Exercise instructions
Search string "three": state how many lines in the material below contain it, and nothing else.

+--

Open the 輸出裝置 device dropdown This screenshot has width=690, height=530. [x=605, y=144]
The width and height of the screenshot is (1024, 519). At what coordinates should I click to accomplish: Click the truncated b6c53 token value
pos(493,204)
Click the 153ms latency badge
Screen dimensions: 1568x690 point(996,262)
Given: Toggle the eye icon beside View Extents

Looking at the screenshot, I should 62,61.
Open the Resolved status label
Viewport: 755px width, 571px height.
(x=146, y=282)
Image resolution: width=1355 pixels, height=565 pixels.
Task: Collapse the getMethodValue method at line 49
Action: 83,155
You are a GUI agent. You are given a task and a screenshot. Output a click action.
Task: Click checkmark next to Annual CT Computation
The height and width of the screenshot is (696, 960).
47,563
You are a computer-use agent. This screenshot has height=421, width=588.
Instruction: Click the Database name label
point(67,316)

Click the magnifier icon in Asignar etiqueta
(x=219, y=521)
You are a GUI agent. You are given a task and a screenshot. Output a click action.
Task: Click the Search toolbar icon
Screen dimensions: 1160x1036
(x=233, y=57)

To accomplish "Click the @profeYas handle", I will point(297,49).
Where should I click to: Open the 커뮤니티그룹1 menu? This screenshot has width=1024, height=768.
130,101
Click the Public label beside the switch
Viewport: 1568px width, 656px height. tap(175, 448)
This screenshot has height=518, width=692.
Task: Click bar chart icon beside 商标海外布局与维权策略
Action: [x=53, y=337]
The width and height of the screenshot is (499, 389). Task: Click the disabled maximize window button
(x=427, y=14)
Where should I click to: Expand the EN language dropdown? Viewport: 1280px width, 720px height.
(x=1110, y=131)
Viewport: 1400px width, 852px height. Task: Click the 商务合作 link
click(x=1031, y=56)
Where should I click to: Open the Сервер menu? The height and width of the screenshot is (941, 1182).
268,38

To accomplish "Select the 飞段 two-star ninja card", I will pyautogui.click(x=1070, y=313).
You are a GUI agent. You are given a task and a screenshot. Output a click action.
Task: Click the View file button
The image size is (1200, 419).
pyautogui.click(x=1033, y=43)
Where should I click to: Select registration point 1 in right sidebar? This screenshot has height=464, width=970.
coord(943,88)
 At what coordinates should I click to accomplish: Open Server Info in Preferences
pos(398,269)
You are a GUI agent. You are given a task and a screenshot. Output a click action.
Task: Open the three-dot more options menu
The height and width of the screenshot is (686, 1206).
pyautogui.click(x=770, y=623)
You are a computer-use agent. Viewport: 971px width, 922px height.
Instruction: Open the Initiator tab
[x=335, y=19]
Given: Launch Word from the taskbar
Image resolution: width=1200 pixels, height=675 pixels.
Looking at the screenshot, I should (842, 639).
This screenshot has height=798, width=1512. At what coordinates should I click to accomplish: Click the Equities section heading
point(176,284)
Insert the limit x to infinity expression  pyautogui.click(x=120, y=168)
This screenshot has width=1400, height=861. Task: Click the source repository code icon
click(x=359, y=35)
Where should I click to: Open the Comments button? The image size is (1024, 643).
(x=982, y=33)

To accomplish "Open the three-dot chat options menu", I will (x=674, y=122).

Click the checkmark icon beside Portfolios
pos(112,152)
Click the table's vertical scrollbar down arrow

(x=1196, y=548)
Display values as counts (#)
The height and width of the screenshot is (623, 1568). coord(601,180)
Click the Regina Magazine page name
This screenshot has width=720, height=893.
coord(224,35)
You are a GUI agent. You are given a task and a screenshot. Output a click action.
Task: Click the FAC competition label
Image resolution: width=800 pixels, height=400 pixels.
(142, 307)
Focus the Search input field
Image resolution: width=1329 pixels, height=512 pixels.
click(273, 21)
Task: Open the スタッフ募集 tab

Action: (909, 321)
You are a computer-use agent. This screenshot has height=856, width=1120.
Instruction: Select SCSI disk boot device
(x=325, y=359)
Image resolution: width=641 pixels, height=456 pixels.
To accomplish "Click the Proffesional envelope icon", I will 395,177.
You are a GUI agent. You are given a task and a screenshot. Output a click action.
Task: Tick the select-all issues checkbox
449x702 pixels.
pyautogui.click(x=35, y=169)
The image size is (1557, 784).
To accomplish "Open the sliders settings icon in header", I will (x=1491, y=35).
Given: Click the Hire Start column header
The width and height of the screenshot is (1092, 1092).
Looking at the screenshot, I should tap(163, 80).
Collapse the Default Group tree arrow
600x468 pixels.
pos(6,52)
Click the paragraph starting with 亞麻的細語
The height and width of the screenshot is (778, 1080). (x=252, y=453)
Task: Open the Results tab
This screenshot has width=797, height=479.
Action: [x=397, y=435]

+--

Result of the exercise
2